Secure Sockets Layer (SSL) is a protocol layer that is placed between a transportation layer protocol (e.g., TCP) and an application layer protocol (e.g., HTTP). SSL uses a combination of a symmetric-key cipher (e.g., DES or AES) and a public-key cipher (e.g., RSA) to maintain secure communication [16]. SSL relies on a handshake protocol to establish a secure connection. During the SSL handshake, the client and server exchange a symmetric session key. The session key itself is encrypted by a public-key cipher so that only the intended recipient can decrypt it. Once the SSL handshake establishes the encrypted connection, the SSL session begins. In this phase, client and server transmit the messages that are encrypted by the session key. To determine if a message was altered during the SSL session, a message digest is sent along with the message to allow the receiver to verify the message integrity [16].

RSA, AES, and SSL have been incorporated into the Java Cryptography Extension (JCE) and the Java Secure Socket Extension (JSSE) [14].

2APTPFS – An Anonymous P2P File Sharing System

APTPFS is the proposed anonymous P2P file sharing system presented in this writing project. There are five major goals for APTPFS:

  • Design a decentralized P2P file sharing architecture.
  • Ensure anonymity for both senders and receivers.
  • Secure the communication so that only the receiver knows the content.
  • Provide plausible deniability so that the publisher is able to plausibly deny that the content originated from him or her.
  • Protect the system against traffic analysis attacks.

2.1System Architecture

Figure 1 depicts the basic system architecture of APTPFS. When a new peer wants to join the APTPFS system, it first establishes a SSL connection to a Peer Listing Server (PLS) and sends a registration request to that server. The main purpose of PLS is to maintain a list that contains information regarding current active peers inside the system. Upon receiving the request, PLS registers the new peer’s information (e.g., IP and Port) with an internal data store (i.e., PL table). PLS also randomly selects a few peers from the data store and sends their information back to the new peer. The new peer then establishes and maintains SSL connections to those selected peers, i.e., neighbors of the new peer.

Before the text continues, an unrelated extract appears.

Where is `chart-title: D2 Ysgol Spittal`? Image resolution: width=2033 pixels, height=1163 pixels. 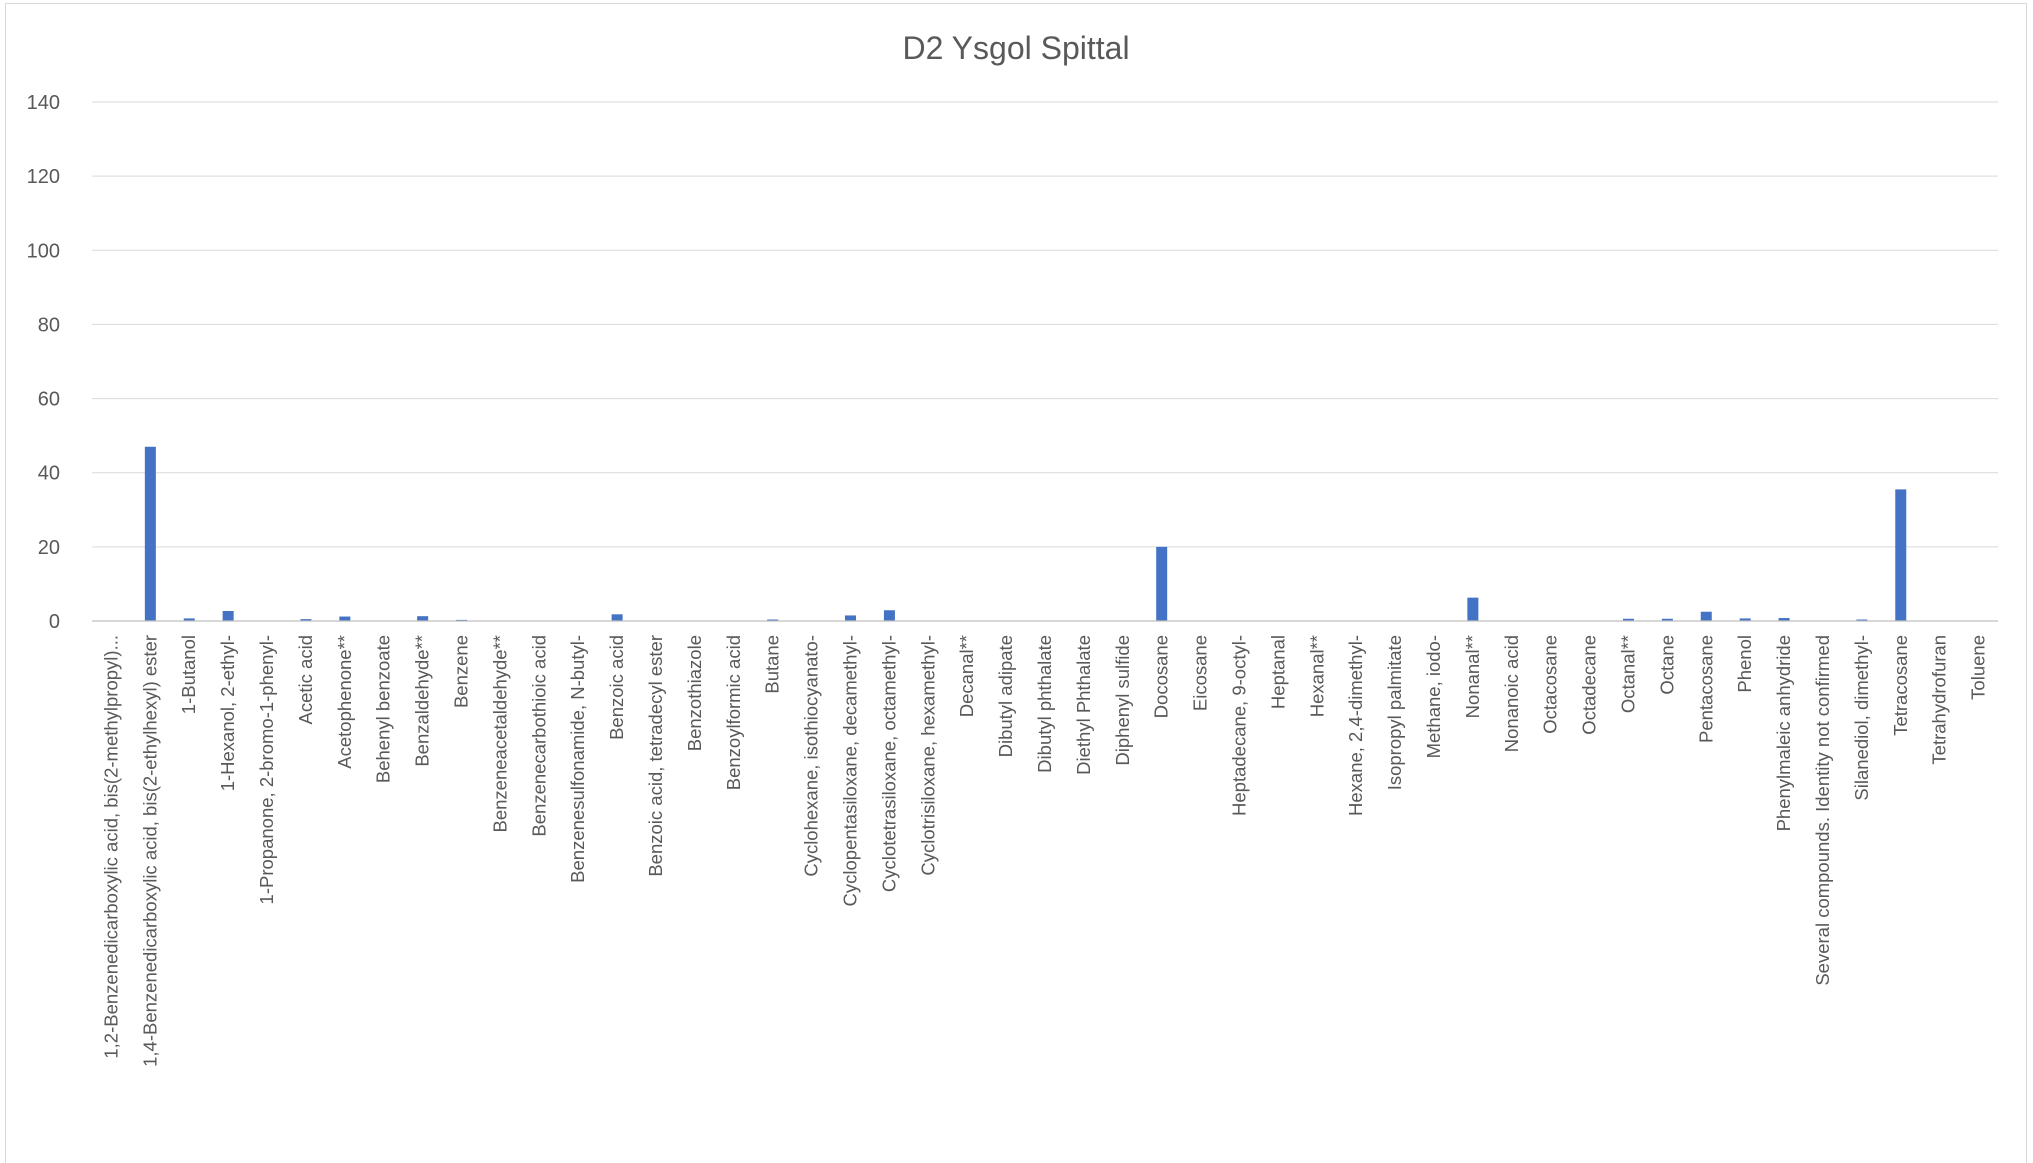 chart-title: D2 Ysgol Spittal is located at coordinates (1016, 48).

Because APTPFS is a designed as a decentralized P2P system, there is no central server in the system to coordinate file sharing process. PLS is not considered as a server since it only serves as a registry and is consulted only when a peer wants to join or leave the system. Each peer, identified by a randomly generated virtual address, only keeps direct connections with its neighbors. All queries are propagated through the network hop-by-hop, and responses are routed back through paths discovered by queries.

Figure 1

2.2Anonymity Techniques

The network topology shown in Figure 2 is used extensively in this section to illustrate a variety of anonymity techniques implemented in APTPFS. The dotted lines indicate paths through which a query response message may travel while the solid lines indicate query paths.